Copy out the lines of the records from the line containing "The width and" through the end of the records, both ends included.

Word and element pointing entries
########

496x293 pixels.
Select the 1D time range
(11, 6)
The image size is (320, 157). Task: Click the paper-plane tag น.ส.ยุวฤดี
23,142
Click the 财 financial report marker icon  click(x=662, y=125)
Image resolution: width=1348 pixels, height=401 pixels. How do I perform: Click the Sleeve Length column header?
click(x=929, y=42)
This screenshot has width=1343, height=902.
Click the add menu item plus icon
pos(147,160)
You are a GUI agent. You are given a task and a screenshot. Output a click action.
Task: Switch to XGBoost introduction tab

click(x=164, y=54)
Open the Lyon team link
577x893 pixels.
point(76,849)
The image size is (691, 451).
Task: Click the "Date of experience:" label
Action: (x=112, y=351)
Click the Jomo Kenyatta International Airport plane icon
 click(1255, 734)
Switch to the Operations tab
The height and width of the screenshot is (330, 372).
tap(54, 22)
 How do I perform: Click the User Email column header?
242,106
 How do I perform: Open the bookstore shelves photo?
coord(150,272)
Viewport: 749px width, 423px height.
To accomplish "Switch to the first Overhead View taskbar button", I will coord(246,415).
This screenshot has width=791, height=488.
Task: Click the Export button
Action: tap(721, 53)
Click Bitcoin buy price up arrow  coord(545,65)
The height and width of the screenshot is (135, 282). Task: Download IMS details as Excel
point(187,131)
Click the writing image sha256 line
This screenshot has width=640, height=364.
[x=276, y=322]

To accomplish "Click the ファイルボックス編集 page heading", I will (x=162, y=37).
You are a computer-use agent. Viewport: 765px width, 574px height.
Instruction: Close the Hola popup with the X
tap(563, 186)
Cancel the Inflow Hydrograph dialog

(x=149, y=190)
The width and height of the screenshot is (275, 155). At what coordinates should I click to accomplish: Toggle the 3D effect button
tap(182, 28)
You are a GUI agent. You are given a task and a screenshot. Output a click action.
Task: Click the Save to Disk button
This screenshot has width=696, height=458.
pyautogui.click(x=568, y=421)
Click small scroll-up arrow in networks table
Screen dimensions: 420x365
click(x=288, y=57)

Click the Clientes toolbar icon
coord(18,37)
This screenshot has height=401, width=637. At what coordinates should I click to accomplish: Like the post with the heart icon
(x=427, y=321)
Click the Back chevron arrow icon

########

• [Output]
The width and height of the screenshot is (275, 155). At what coordinates should I click to accomplish: Toggle the 3D effect button
tap(182, 28)
You are a GUI agent. You are given a task and a screenshot. Output a click action.
Task: Click the Save to Disk button
This screenshot has width=696, height=458.
pyautogui.click(x=568, y=421)
Click small scroll-up arrow in networks table
Screen dimensions: 420x365
click(x=288, y=57)

Click the Clientes toolbar icon
coord(18,37)
This screenshot has height=401, width=637. At what coordinates should I click to accomplish: Like the post with the heart icon
(x=427, y=321)
Click the Back chevron arrow icon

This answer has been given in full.